START PROVIDED RECORDS
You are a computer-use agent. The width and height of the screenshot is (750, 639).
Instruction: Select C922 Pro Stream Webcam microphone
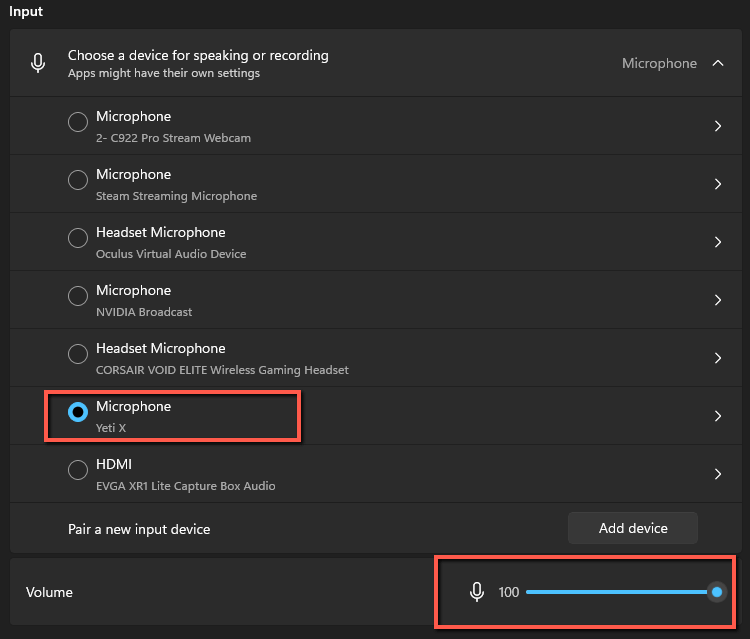tap(78, 122)
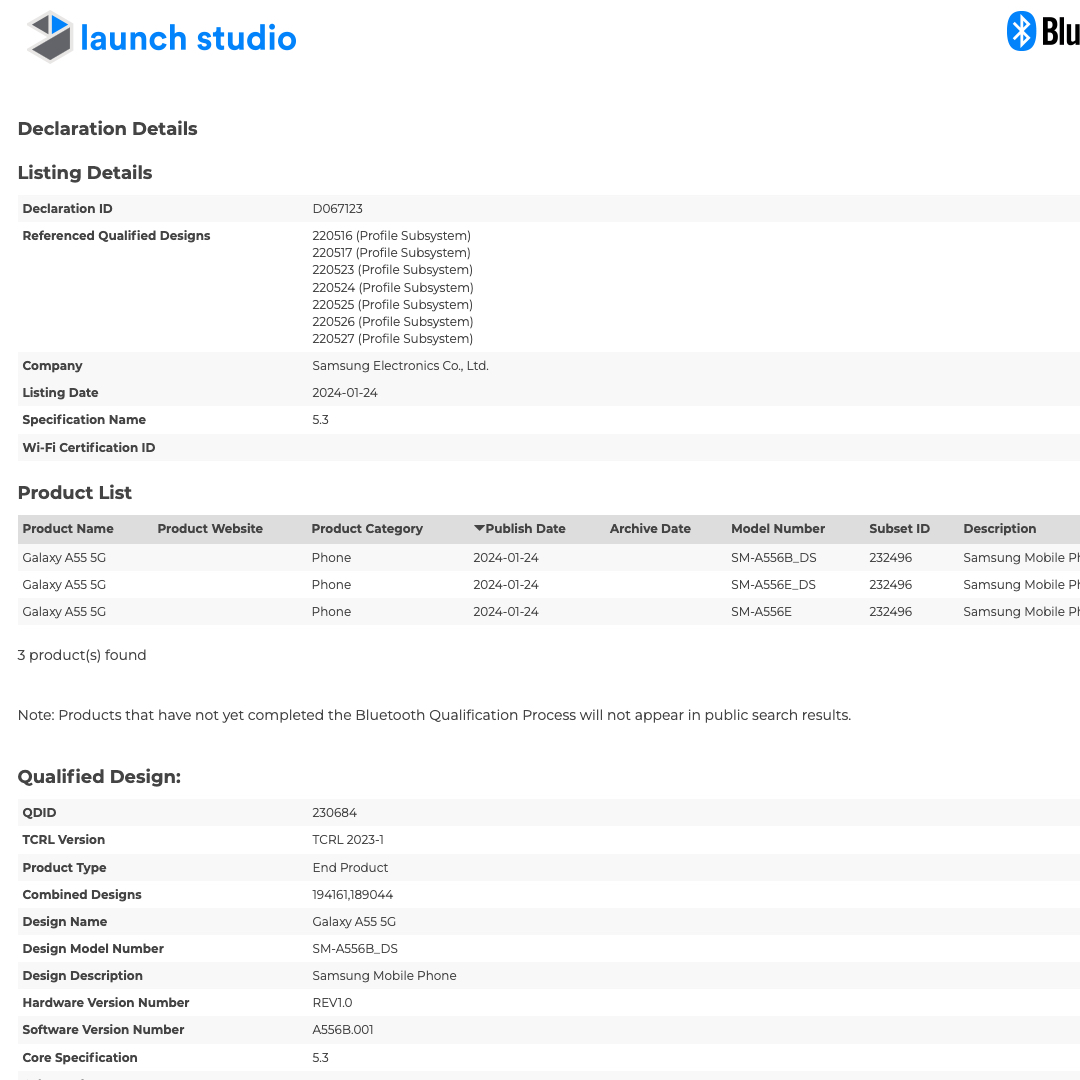Sort by Product Category column header
This screenshot has height=1080, width=1080.
[x=367, y=529]
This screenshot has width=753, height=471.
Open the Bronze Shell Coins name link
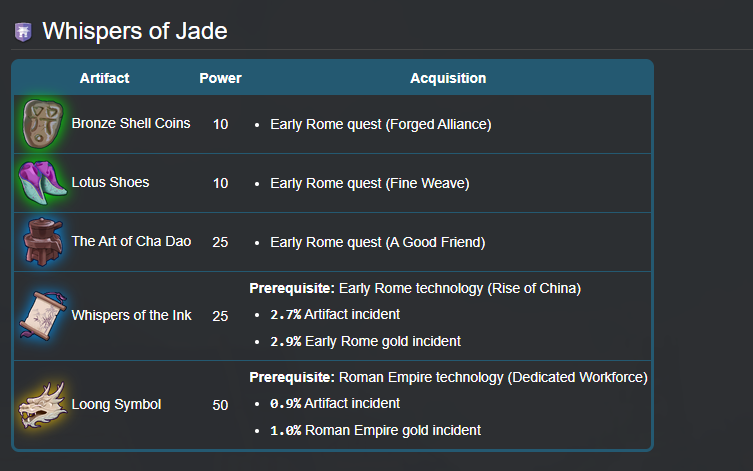[131, 124]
END PROVIDED RECORDS
**YOUR OBJECTIVE**:
Could you return all the entries exactly as they appear, minus the pictures?

**RESULT**:
You are a computer-use agent. The width and height of the screenshot is (750, 639).
Instruction: Select C922 Pro Stream Webcam microphone
tap(78, 122)
Sort by Product Category column header
This screenshot has height=1080, width=1080.
[x=367, y=529]
This screenshot has width=753, height=471.
Open the Bronze Shell Coins name link
[131, 124]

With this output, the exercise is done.